The Austrians opened fire on Monte Santo. But the music still went on. The Marcia Reale was finished, but now in turn the Hymn of Garibaldi and the Hymn of Mameli, historic battle songs of Italian liberty, pealed forth to the stars, loud above the bursting of the shells. And many Italian eyes, from which the atrocious sufferings of this war had never yet drawn tears, wept with a proud, triumphant joy. And as the last notes died away upon the night air, a great storm of cheers broke forth afresh from the Italian lines. The moon was now riding high in the heavens, and every mountain top, seen from below, was outlined with a sharp-cut edge against the sky.
Four days after, not far from this same spot, General Capello, the Commander of the Italian Second Army, decorated with the Silver Medal for Valour some of the heroes of the great victory. Among these was a civilian, a man over military age. It was Toscanini, Italy’s most famous musical conductor. It was he who, charged with the organisation of concerts for the troops, had found himself in this sector of the Front when Monte Santo fell, and, hearing the news, had demanded and obtained permission to climb the conquered mountain. He reached the summit on the evening of the 26th and, by a strange chance, found his way among the rocks and the ruins of the convent, to the place where the band was playing. His presence had upon the musicians the same effect which the presence of a great General has upon faithful troops. They crowded round him, fired with a wild enthusiasm. Then Toscanini took command of what surely was one of the strangest concerts in the world, played in the moonlight, in an hour of glory, on a mountain top, which to the Italians had become an almost legendary name, to an audience of two contending Armies, amid the rattle of machine guns, the rumble of cannon, and the crashes of exploding shells.
* * * * *
“Our tricolour is waving from the summit of Monte Santo!”
If the souls of poets be immortal and know what still passes in this world, be sure that the soul of Swinburne sings again to-day, from hell or heaven, the Song of the Standard.
“This is thy banner, thy gonfalon,
fair in the front of thy fight.
Red from the hearts that were pierced for thee, white as thy
mountains are white,
Green as the spring of thy soul everlasting, whose life-blood is light.

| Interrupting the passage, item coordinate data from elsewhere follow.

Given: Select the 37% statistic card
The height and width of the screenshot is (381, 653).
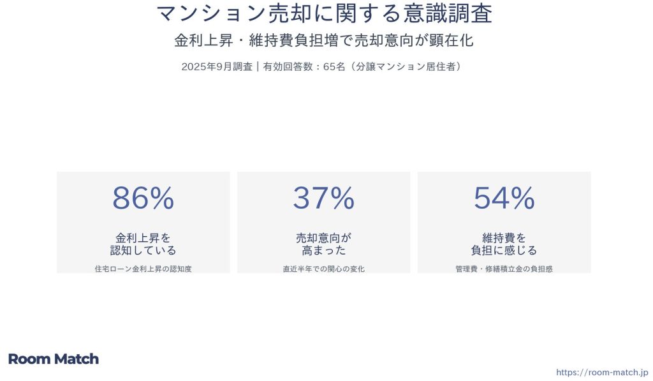Looking at the screenshot, I should point(323,222).
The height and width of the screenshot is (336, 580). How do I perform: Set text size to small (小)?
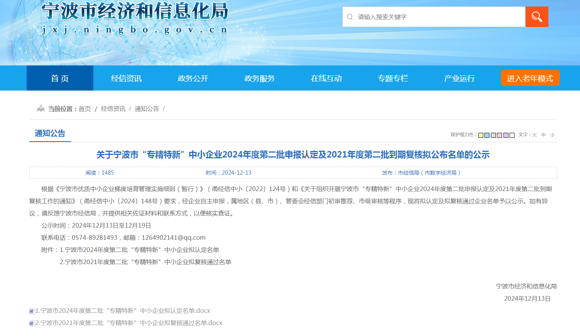552,135
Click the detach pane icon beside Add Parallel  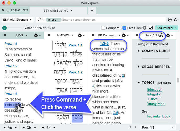click(x=151, y=28)
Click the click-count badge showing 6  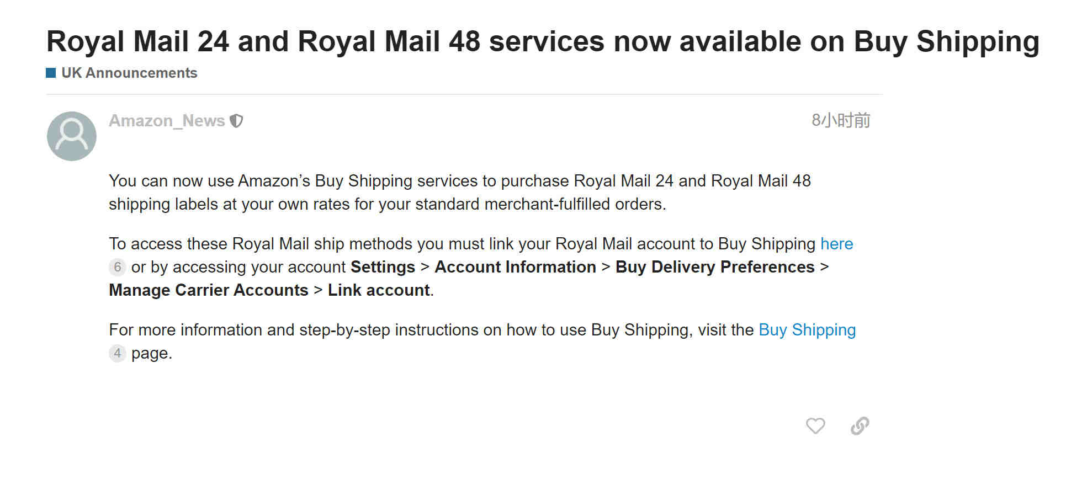click(x=117, y=267)
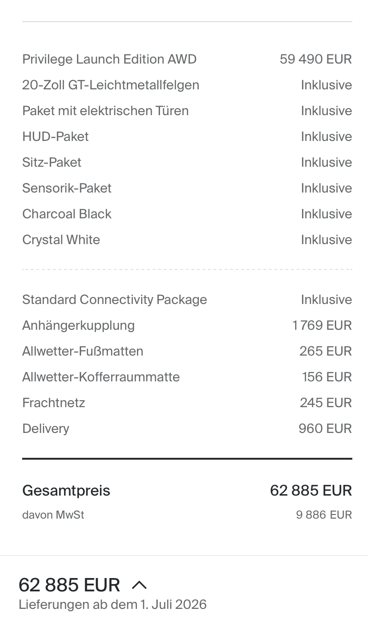This screenshot has width=368, height=631.
Task: Click Paket mit elektrischen Türen row
Action: click(x=105, y=111)
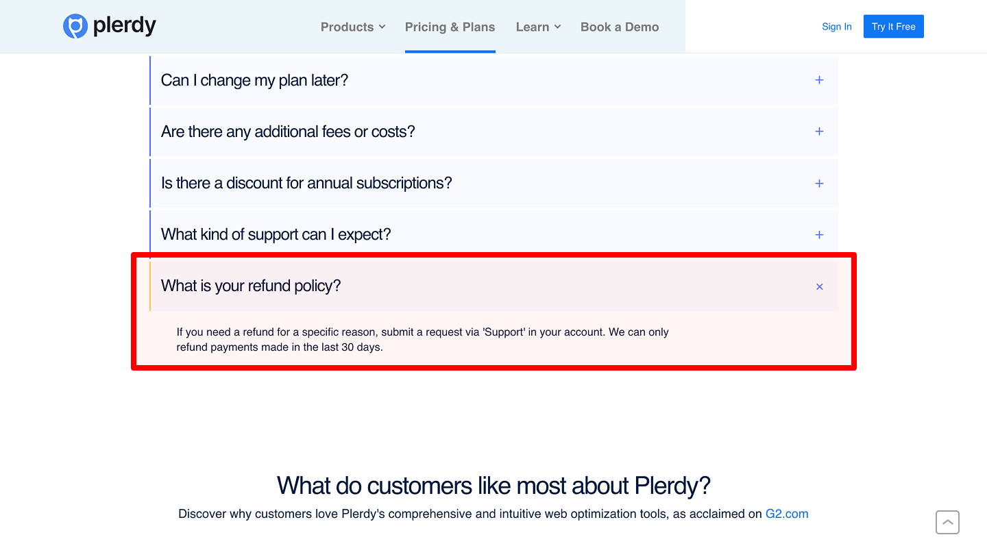Click the Sign In link
Viewport: 987px width, 548px height.
[x=837, y=26]
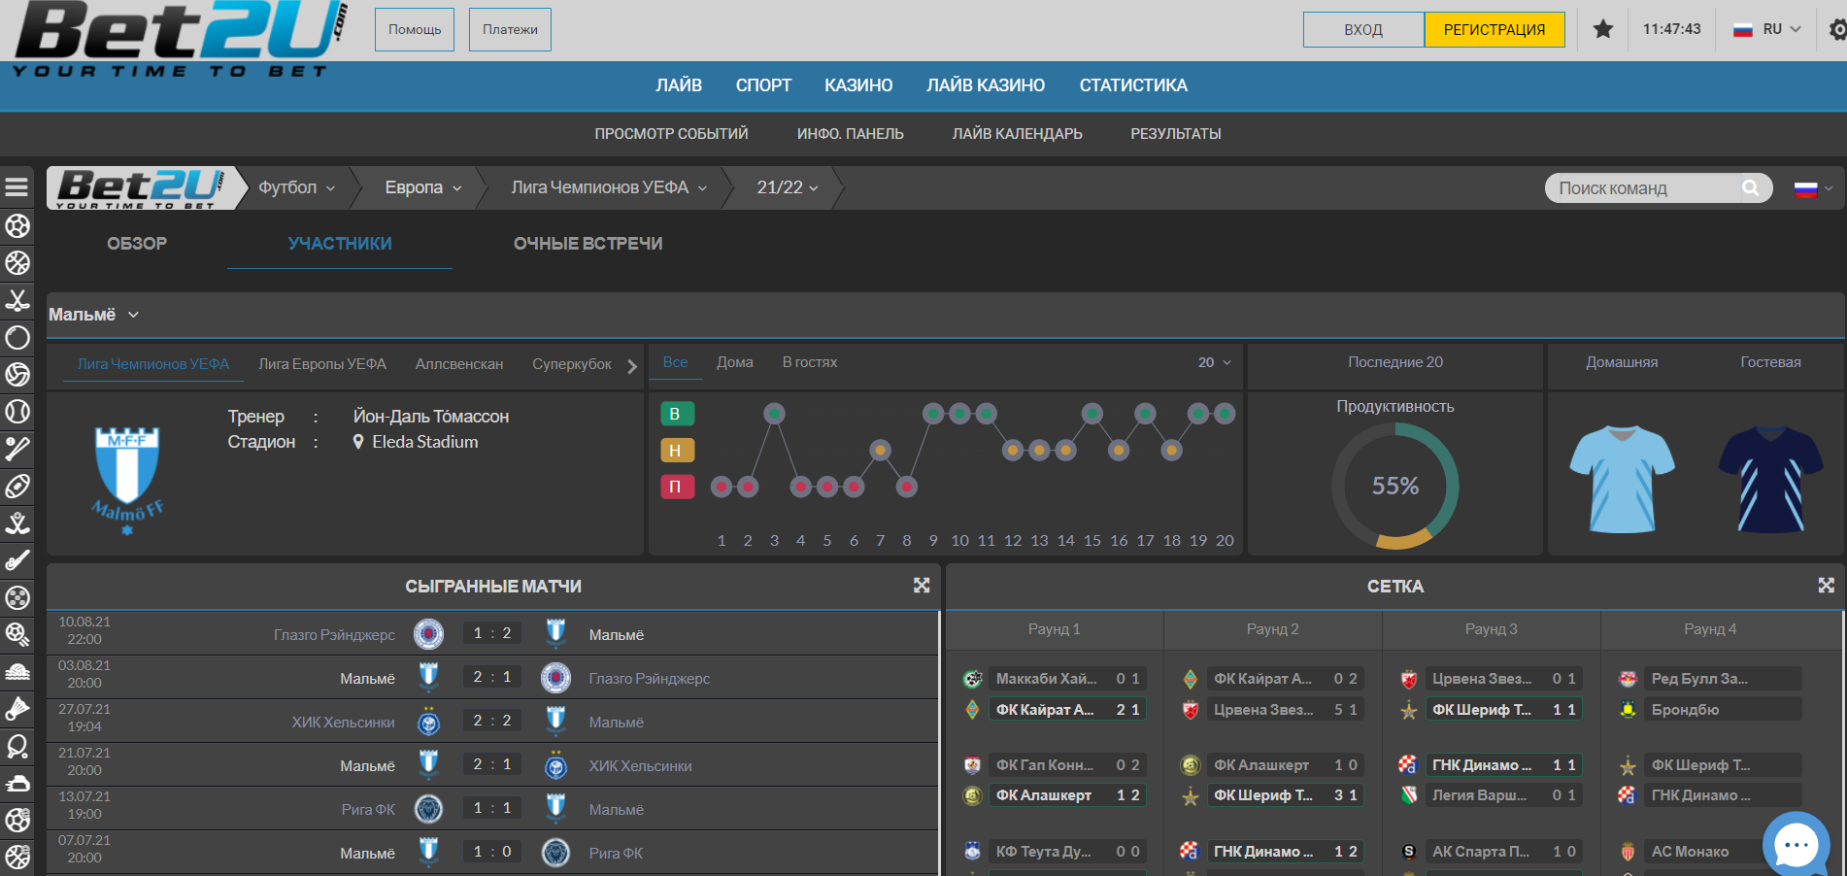1847x876 pixels.
Task: Open the hamburger menu in the sports sidebar
Action: tap(17, 187)
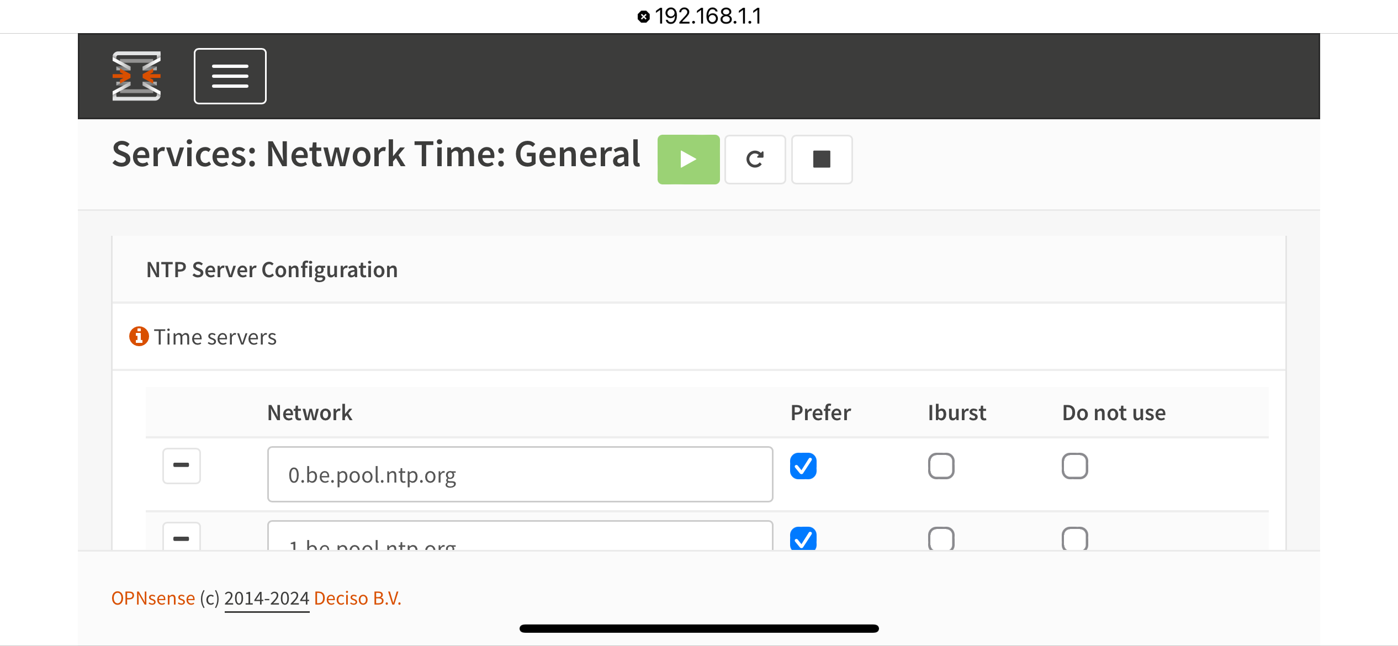The image size is (1398, 646).
Task: Click the Time servers label
Action: tap(215, 337)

Take to thy bosom thy banner, a fair bird fit for the nest,
Feathered for flight into sunrise or sunset, for eastward or west,
Fledged for the flight everlasting, but held yet warm to thy breast.
Gather it close to thee, song-bird or storm-bearer, eagle or dove,
Lift it to sunward, a beacon beneath to the beacon above,
Green as our hope in it, white as our faith in it, red as our love.”